Texas A&M Stuns South Carolina in Comeback ESPN Ranks Among Seasons Best

A record-breaking second-half surge earned Texas A&M national recognition in ESPNs list of 2025s most unforgettable college football games.

If you’re looking for one game that captured the wild, unpredictable energy of the 2025 college football season, Texas A&M’s comeback win over South Carolina might just be it. Ranked No. 11 on ESPN analyst Bill Connelly’s list of the top 100 games of the year, this one was more than just a thriller-it was historic.

Let’s set the stage: Nov. 15 in College Station. The Aggies, fighting for a spot in the inaugural 12-team College Football Playoff, found themselves staring down a 30-3 deficit at halftime.

That’s not a typo-down by 27 points, with their season hanging in the balance. South Carolina had completely dominated the first half.

Their defense came out swinging, forcing two interceptions from Texas A&M quarterback Marcel Reed and sacking him twice. On the other side, Gamecocks QB LaNorris Sellers was dealing, tossing two touchdown passes and looking fully in control of a game that seemed all but over before the bands even hit the field.

But football games aren’t won in 30 minutes-and the second half was a different story entirely.

Reed, who had struggled early, came out of the locker room locked in. He completed 16 of 20 passes for 298 yards and three touchdowns in the third quarter alone, leading an offensive explosion that saw the Aggies rack up 371 second-half yards while holding South Carolina to just 76. That’s not just a momentum shift-that’s a total takeover.
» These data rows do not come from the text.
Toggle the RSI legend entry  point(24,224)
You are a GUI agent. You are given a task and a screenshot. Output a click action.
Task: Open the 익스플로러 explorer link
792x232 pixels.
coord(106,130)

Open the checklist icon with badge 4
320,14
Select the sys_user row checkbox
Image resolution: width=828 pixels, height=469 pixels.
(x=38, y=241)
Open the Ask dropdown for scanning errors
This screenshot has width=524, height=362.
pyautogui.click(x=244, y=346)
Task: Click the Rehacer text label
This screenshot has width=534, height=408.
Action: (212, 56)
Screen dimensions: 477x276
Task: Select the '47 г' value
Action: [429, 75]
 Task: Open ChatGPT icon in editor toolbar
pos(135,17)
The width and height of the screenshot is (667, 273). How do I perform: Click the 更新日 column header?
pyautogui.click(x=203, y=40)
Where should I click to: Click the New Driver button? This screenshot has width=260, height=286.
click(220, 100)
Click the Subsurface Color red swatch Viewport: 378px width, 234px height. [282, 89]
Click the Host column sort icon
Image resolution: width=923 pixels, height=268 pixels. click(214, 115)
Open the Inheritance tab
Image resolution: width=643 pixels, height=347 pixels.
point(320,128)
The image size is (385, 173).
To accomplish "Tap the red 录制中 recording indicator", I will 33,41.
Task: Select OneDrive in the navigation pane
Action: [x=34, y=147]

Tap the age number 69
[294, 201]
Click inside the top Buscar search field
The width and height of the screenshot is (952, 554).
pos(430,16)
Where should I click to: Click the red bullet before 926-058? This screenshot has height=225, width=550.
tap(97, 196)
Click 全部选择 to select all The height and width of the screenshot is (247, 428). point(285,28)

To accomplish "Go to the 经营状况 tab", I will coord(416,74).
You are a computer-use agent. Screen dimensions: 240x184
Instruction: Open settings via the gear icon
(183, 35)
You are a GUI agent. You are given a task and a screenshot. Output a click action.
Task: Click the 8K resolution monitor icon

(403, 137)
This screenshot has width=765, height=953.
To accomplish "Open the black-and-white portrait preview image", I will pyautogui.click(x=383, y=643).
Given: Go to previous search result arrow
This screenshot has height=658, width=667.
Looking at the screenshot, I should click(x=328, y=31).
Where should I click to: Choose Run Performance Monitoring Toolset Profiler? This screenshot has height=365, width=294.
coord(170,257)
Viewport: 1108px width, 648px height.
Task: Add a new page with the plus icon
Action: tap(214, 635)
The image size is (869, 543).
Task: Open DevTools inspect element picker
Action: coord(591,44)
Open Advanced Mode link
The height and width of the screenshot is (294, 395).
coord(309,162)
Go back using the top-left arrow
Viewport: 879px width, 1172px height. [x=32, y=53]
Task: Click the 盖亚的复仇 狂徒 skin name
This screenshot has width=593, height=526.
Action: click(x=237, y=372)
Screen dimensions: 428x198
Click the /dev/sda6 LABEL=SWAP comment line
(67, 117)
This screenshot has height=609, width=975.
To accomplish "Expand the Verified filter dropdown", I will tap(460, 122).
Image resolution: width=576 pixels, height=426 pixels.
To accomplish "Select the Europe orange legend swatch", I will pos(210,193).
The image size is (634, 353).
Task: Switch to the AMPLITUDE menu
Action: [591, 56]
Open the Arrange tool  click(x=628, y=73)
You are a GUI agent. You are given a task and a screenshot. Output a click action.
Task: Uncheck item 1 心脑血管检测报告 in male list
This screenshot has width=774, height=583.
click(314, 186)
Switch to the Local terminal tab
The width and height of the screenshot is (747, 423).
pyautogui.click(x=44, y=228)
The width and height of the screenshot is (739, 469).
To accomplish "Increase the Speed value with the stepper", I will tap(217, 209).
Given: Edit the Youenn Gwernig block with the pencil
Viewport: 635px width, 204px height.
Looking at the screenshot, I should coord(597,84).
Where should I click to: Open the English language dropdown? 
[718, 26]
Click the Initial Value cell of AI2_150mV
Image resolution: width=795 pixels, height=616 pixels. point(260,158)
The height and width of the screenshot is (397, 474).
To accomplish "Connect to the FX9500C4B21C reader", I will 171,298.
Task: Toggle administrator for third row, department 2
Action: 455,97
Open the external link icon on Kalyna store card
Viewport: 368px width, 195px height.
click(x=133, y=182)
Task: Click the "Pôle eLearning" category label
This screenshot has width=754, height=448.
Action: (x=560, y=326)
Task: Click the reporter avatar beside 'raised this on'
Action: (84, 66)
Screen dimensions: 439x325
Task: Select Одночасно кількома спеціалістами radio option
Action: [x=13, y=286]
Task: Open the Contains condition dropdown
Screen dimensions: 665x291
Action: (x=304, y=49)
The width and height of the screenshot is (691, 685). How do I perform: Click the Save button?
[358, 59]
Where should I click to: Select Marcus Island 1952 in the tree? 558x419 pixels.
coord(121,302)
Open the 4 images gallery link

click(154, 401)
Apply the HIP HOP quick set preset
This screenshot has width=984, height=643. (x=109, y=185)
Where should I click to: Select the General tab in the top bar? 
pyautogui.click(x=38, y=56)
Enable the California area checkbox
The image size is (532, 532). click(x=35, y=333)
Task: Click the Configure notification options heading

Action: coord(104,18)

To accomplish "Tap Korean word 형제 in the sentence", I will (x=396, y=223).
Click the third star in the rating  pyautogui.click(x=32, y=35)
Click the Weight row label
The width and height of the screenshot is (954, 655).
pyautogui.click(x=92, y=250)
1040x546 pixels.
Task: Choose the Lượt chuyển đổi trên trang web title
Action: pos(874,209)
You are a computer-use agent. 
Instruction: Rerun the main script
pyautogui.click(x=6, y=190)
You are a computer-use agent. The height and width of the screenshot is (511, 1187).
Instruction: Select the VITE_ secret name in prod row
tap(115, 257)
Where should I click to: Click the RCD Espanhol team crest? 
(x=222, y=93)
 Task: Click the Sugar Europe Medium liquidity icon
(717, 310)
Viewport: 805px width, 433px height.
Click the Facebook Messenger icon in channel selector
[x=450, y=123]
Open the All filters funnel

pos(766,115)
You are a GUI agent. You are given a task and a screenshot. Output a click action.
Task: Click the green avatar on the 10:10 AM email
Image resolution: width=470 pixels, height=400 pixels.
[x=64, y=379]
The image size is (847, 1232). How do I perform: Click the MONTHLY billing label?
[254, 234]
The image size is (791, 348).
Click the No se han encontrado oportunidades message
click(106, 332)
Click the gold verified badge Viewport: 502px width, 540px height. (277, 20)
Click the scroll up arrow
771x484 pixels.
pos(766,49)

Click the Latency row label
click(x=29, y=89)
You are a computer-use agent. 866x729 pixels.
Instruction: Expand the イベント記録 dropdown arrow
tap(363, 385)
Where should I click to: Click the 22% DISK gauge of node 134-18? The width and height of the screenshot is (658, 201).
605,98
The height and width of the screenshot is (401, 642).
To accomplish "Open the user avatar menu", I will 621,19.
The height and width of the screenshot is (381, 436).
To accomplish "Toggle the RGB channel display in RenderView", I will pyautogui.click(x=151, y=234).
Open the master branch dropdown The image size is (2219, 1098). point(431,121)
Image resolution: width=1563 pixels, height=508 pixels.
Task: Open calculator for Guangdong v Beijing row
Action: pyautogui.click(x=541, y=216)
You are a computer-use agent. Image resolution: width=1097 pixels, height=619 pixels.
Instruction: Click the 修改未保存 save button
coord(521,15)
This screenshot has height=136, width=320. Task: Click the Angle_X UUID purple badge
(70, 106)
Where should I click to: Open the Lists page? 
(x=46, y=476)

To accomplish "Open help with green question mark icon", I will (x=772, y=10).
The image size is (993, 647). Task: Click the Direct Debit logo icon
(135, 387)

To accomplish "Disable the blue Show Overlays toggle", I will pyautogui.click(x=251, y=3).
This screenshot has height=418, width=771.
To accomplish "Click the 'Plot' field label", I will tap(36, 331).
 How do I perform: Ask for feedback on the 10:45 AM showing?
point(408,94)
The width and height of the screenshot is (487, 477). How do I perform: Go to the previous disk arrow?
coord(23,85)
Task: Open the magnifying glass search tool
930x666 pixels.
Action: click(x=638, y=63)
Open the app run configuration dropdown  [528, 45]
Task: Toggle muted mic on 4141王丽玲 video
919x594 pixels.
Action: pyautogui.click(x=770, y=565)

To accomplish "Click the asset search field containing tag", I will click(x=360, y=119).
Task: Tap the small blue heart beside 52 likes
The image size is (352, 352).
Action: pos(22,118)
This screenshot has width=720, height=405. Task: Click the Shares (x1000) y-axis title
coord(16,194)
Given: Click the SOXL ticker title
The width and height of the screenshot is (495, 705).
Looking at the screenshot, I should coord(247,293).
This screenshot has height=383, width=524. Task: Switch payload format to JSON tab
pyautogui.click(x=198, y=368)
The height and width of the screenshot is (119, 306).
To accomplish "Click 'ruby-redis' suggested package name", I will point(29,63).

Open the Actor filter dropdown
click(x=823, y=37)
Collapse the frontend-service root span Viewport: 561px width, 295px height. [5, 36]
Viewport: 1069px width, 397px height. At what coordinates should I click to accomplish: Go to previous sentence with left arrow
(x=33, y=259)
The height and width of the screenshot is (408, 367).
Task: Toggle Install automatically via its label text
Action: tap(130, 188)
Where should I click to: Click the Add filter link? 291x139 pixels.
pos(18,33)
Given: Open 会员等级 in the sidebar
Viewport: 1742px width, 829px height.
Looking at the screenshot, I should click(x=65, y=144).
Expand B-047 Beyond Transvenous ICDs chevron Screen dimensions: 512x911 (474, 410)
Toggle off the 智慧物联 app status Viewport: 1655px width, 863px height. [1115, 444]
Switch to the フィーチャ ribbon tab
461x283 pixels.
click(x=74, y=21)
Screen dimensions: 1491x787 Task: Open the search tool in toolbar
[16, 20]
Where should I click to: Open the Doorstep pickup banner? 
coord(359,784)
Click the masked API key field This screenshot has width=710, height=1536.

And here’s the kicker: Texas A&M didn’t even need the full second half to complete the comeback. They scored all 28 of their unanswered points in just 20 minutes of game time. The Aggies seized the lead midway through the fourth quarter and never gave it back, capping off the largest comeback in program history with a 31-30 win that kept their playoff hopes alive.

It was the kind of game that reminds you why we love college football-chaotic, emotional, and completely unforgettable. For Texas A&M, it wasn’t just a win. It was a statement.